***** DATA *****
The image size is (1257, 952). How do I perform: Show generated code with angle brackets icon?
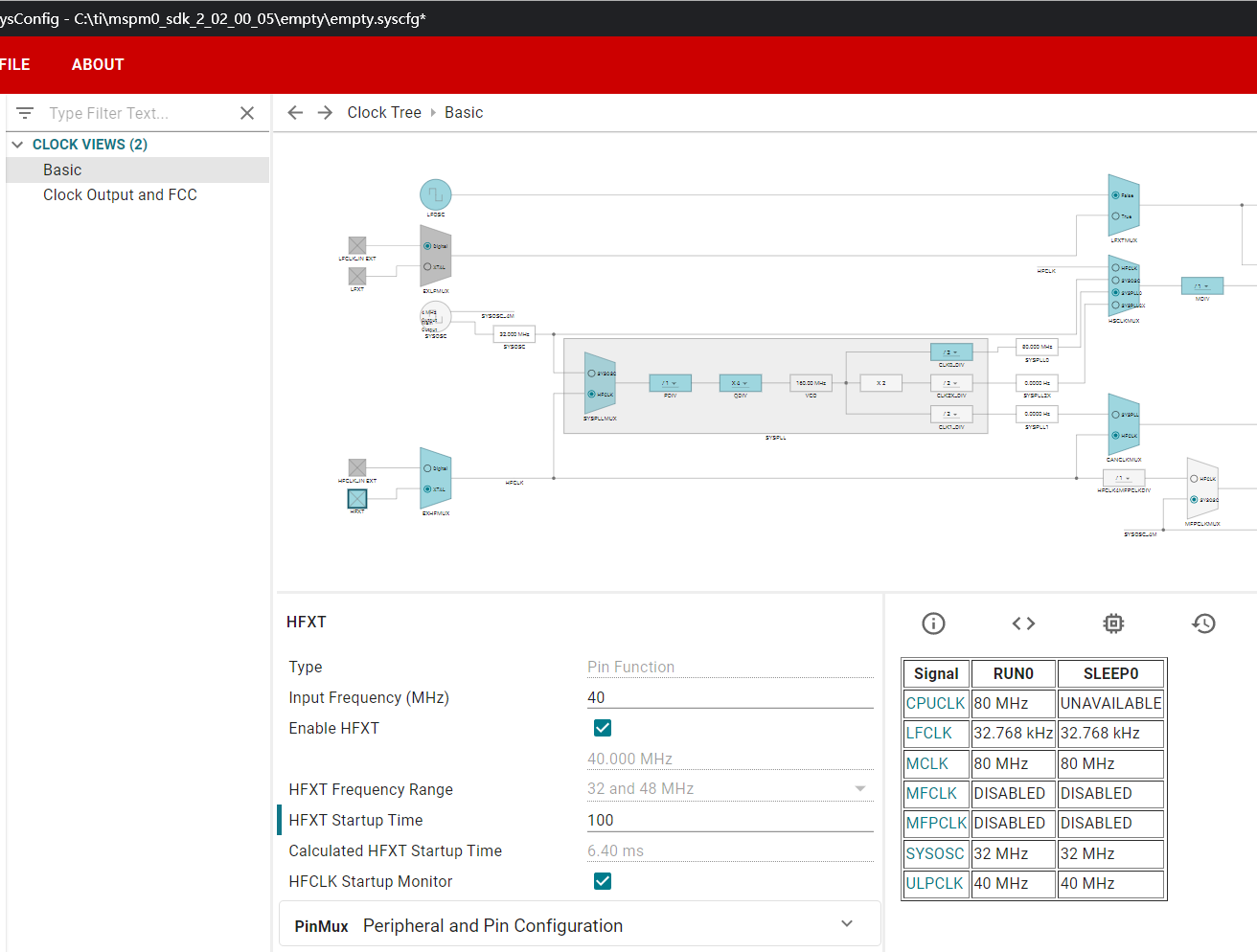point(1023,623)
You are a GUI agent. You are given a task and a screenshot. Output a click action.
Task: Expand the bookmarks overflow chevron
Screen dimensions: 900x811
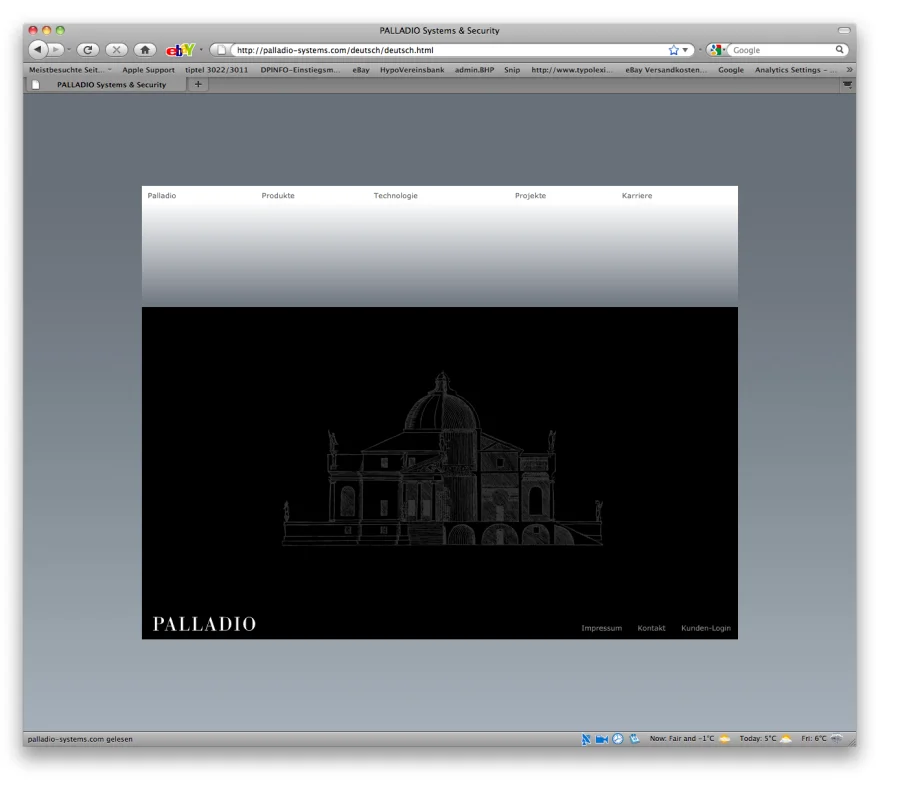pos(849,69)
*****
Where the line containing "Task: Expand the bookmarks overflow chevron" appears above, start there and set down each line exactly through the last line of the data; leave out every picture.

Task: Expand the bookmarks overflow chevron
Screen dimensions: 900x811
pos(849,69)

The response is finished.